A la fin de la guerre d'Algérie (1954-1962), quelque 60.000 des Algériens recrutés comme auxiliaires de l'armée française avaient été admis en France après les accords de paix. Les autres - entre 55.000 et 75.000 selon les historiens - avaient été abandonnés et victimes de sanglantes représailles de la part des nationalistes qui les considéraient comme des traîtres.

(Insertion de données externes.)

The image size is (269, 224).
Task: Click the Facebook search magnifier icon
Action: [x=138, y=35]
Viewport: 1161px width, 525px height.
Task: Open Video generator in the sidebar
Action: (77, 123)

Un groupe de travail, lancé à l'initiative du chef de l'État, avait préconisé en juillet de créer un "fonds de réparation et de solidarité" de 40 millions d'euros pour les harkis et leurs enfants. Mais ce montant est très loin des attentes des associations.

Début septembre, la communauté harkie avait appelé le président de la République à lui accorder des réparations à la hauteur du préjudice subi à la fin de la guerre d'Algérie, rappelant le soutien qu'elle lui a apporté en 2017 et menaçant de porter plainte contre la France pour crimes contre l'humanité.

Quelques jours plus tard, le Comité national de liaison des harkis (CNLH) avait réitéré sa volonté de se battre "jusqu'au bout" et d'aller plaider sa cause devant les tribunaux internationaux s'il n'obtenait pas satisfaction auprès de l'État.